Work task:
The data must be given again in full, with no line altered.

╭─ Given records

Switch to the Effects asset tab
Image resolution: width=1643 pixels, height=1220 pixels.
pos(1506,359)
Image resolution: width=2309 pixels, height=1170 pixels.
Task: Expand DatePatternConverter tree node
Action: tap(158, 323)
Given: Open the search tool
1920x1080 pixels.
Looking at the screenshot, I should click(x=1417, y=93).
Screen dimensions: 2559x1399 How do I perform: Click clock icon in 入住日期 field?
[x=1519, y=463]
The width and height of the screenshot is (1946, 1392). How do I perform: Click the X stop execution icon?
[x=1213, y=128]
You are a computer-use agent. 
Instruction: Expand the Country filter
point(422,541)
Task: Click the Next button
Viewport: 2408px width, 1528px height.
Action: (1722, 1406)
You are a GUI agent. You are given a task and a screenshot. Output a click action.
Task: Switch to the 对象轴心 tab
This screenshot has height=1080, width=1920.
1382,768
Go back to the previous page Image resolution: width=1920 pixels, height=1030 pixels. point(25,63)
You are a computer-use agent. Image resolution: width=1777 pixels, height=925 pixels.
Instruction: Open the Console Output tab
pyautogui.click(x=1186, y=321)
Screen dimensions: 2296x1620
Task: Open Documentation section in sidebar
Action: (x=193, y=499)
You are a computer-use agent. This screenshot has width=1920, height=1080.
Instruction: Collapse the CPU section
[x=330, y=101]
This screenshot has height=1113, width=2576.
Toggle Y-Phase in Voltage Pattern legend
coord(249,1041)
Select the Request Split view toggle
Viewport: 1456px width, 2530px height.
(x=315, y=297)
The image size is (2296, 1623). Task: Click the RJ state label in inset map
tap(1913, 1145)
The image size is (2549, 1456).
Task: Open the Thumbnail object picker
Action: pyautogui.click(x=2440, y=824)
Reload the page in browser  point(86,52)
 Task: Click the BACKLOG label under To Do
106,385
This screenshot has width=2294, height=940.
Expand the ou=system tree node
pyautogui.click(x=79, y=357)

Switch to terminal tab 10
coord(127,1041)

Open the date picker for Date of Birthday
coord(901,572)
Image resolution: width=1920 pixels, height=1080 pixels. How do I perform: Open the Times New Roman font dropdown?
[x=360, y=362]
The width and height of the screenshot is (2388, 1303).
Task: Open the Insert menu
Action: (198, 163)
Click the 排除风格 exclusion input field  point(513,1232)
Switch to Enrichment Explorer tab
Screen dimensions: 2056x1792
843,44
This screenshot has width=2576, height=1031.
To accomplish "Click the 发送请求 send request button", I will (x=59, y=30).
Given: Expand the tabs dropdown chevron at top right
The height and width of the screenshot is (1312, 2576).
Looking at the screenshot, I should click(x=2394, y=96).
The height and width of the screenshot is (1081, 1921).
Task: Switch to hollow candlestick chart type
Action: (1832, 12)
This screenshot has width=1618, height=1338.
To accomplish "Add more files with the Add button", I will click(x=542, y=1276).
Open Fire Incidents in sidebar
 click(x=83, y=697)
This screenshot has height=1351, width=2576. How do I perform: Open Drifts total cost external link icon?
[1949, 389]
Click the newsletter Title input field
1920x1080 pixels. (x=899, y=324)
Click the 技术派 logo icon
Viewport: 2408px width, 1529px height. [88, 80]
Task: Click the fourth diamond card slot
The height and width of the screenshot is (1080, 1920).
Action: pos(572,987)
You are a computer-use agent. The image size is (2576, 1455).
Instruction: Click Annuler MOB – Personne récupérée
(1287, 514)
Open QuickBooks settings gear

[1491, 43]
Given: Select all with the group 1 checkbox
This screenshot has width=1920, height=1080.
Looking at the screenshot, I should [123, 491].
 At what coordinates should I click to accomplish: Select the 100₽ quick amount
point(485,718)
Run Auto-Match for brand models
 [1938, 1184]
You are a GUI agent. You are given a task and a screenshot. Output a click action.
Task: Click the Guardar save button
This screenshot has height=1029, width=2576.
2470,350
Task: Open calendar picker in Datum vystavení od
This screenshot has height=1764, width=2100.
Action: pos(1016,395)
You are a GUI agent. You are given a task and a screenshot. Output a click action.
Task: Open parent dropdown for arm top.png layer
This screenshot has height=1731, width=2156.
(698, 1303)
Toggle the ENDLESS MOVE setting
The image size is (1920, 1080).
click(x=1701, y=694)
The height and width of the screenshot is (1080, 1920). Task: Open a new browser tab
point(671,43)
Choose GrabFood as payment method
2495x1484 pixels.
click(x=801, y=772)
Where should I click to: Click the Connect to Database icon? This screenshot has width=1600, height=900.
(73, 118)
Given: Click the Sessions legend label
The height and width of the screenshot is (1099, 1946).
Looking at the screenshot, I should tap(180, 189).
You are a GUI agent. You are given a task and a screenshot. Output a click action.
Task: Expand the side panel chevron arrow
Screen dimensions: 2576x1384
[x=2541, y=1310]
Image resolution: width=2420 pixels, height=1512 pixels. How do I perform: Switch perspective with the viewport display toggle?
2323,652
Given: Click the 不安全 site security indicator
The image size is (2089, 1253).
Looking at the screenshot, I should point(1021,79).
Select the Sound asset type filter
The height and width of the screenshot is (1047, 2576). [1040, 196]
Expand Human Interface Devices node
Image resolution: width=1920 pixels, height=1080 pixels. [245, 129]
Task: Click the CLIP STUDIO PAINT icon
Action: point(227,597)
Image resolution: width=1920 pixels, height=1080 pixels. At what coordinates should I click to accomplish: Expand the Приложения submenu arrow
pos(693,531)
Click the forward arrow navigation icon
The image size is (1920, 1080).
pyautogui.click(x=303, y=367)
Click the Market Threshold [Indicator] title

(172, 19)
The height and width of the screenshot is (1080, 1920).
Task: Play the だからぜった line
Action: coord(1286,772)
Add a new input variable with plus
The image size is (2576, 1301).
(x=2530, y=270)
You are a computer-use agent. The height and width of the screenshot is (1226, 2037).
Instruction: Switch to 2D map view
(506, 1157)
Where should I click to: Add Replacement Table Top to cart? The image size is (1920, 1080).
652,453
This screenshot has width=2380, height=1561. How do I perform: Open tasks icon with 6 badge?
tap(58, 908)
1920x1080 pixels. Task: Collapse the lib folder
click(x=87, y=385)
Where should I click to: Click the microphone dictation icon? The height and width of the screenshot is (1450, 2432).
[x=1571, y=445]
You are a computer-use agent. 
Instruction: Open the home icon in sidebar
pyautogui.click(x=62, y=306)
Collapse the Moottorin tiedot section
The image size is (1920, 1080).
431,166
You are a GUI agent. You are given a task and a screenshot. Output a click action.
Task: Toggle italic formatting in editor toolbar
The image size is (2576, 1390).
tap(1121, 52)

╰─

Your response:
Switch to the Effects asset tab
Image resolution: width=1643 pixels, height=1220 pixels.
pos(1506,359)
Image resolution: width=2309 pixels, height=1170 pixels.
Task: Expand DatePatternConverter tree node
Action: tap(158, 323)
Given: Open the search tool
1920x1080 pixels.
Looking at the screenshot, I should click(x=1417, y=93).
Screen dimensions: 2559x1399 How do I perform: Click clock icon in 入住日期 field?
[x=1519, y=463]
The width and height of the screenshot is (1946, 1392). How do I perform: Click the X stop execution icon?
[x=1213, y=128]
You are a computer-use agent. 
Instruction: Expand the Country filter
point(422,541)
Task: Click the Next button
Viewport: 2408px width, 1528px height.
Action: (1722, 1406)
You are a GUI agent. You are given a task and a screenshot. Output a click action.
Task: Switch to the 对象轴心 tab
This screenshot has height=1080, width=1920.
1382,768
Go back to the previous page Image resolution: width=1920 pixels, height=1030 pixels. point(25,63)
You are a computer-use agent. Image resolution: width=1777 pixels, height=925 pixels.
Instruction: Open the Console Output tab
pyautogui.click(x=1186, y=321)
Screen dimensions: 2296x1620
Task: Open Documentation section in sidebar
Action: (x=193, y=499)
You are a computer-use agent. This screenshot has width=1920, height=1080.
Instruction: Collapse the CPU section
[x=330, y=101]
This screenshot has height=1113, width=2576.
Toggle Y-Phase in Voltage Pattern legend
coord(249,1041)
Select the Request Split view toggle
Viewport: 1456px width, 2530px height.
(x=315, y=297)
The image size is (2296, 1623). Task: Click the RJ state label in inset map
tap(1913, 1145)
The image size is (2549, 1456).
Task: Open the Thumbnail object picker
Action: pyautogui.click(x=2440, y=824)
Reload the page in browser  point(86,52)
 Task: Click the BACKLOG label under To Do
106,385
This screenshot has width=2294, height=940.
Expand the ou=system tree node
pyautogui.click(x=79, y=357)

Switch to terminal tab 10
coord(127,1041)

Open the date picker for Date of Birthday
coord(901,572)
Image resolution: width=1920 pixels, height=1080 pixels. How do I perform: Open the Times New Roman font dropdown?
[x=360, y=362]
The width and height of the screenshot is (2388, 1303).
Task: Open the Insert menu
Action: (198, 163)
Click the 排除风格 exclusion input field  point(513,1232)
Switch to Enrichment Explorer tab
Screen dimensions: 2056x1792
843,44
This screenshot has width=2576, height=1031.
To accomplish "Click the 发送请求 send request button", I will (x=59, y=30).
Given: Expand the tabs dropdown chevron at top right
The height and width of the screenshot is (1312, 2576).
Looking at the screenshot, I should click(x=2394, y=96).
The height and width of the screenshot is (1081, 1921).
Task: Switch to hollow candlestick chart type
Action: (1832, 12)
This screenshot has width=1618, height=1338.
To accomplish "Add more files with the Add button", I will click(x=542, y=1276).
Open Fire Incidents in sidebar
 click(x=83, y=697)
This screenshot has height=1351, width=2576. How do I perform: Open Drifts total cost external link icon?
[1949, 389]
Click the newsletter Title input field
1920x1080 pixels. (x=899, y=324)
Click the 技术派 logo icon
Viewport: 2408px width, 1529px height. [88, 80]
Task: Click the fourth diamond card slot
The height and width of the screenshot is (1080, 1920).
Action: pos(572,987)
You are a computer-use agent. The image size is (2576, 1455).
Instruction: Click Annuler MOB – Personne récupérée
(1287, 514)
Open QuickBooks settings gear

[1491, 43]
Given: Select all with the group 1 checkbox
This screenshot has width=1920, height=1080.
Looking at the screenshot, I should [123, 491].
 At what coordinates should I click to accomplish: Select the 100₽ quick amount
point(485,718)
Run Auto-Match for brand models
 [1938, 1184]
You are a GUI agent. You are given a task and a screenshot. Output a click action.
Task: Click the Guardar save button
This screenshot has height=1029, width=2576.
2470,350
Task: Open calendar picker in Datum vystavení od
This screenshot has height=1764, width=2100.
Action: pos(1016,395)
You are a GUI agent. You are given a task and a screenshot. Output a click action.
Task: Open parent dropdown for arm top.png layer
This screenshot has height=1731, width=2156.
(698, 1303)
Toggle the ENDLESS MOVE setting
The image size is (1920, 1080).
click(x=1701, y=694)
The height and width of the screenshot is (1080, 1920). Task: Open a new browser tab
point(671,43)
Choose GrabFood as payment method
2495x1484 pixels.
click(x=801, y=772)
Where should I click to: Click the Connect to Database icon? This screenshot has width=1600, height=900.
(73, 118)
Given: Click the Sessions legend label
The height and width of the screenshot is (1099, 1946).
Looking at the screenshot, I should tap(180, 189).
You are a GUI agent. You are given a task and a screenshot. Output a click action.
Task: Expand the side panel chevron arrow
Screen dimensions: 2576x1384
[x=2541, y=1310]
Image resolution: width=2420 pixels, height=1512 pixels. How do I perform: Switch perspective with the viewport display toggle?
2323,652
Given: Click the 不安全 site security indicator
The image size is (2089, 1253).
Looking at the screenshot, I should point(1021,79).
Select the Sound asset type filter
The height and width of the screenshot is (1047, 2576). [1040, 196]
Expand Human Interface Devices node
Image resolution: width=1920 pixels, height=1080 pixels. [245, 129]
Task: Click the CLIP STUDIO PAINT icon
Action: point(227,597)
Image resolution: width=1920 pixels, height=1080 pixels. At what coordinates should I click to accomplish: Expand the Приложения submenu arrow
pos(693,531)
Click the forward arrow navigation icon
The image size is (1920, 1080).
pyautogui.click(x=303, y=367)
Click the Market Threshold [Indicator] title

(172, 19)
The height and width of the screenshot is (1080, 1920).
Task: Play the だからぜった line
Action: coord(1286,772)
Add a new input variable with plus
The image size is (2576, 1301).
(x=2530, y=270)
You are a computer-use agent. The height and width of the screenshot is (1226, 2037).
Instruction: Switch to 2D map view
(506, 1157)
Where should I click to: Add Replacement Table Top to cart? The image size is (1920, 1080).
652,453
This screenshot has width=2380, height=1561. How do I perform: Open tasks icon with 6 badge?
tap(58, 908)
1920x1080 pixels. Task: Collapse the lib folder
click(x=87, y=385)
Where should I click to: Click the microphone dictation icon? The height and width of the screenshot is (1450, 2432).
[x=1571, y=445]
You are a computer-use agent. 
Instruction: Open the home icon in sidebar
pyautogui.click(x=62, y=306)
Collapse the Moottorin tiedot section
The image size is (1920, 1080).
431,166
You are a GUI agent. You are given a task and a screenshot. Output a click action.
Task: Toggle italic formatting in editor toolbar
The image size is (2576, 1390).
tap(1121, 52)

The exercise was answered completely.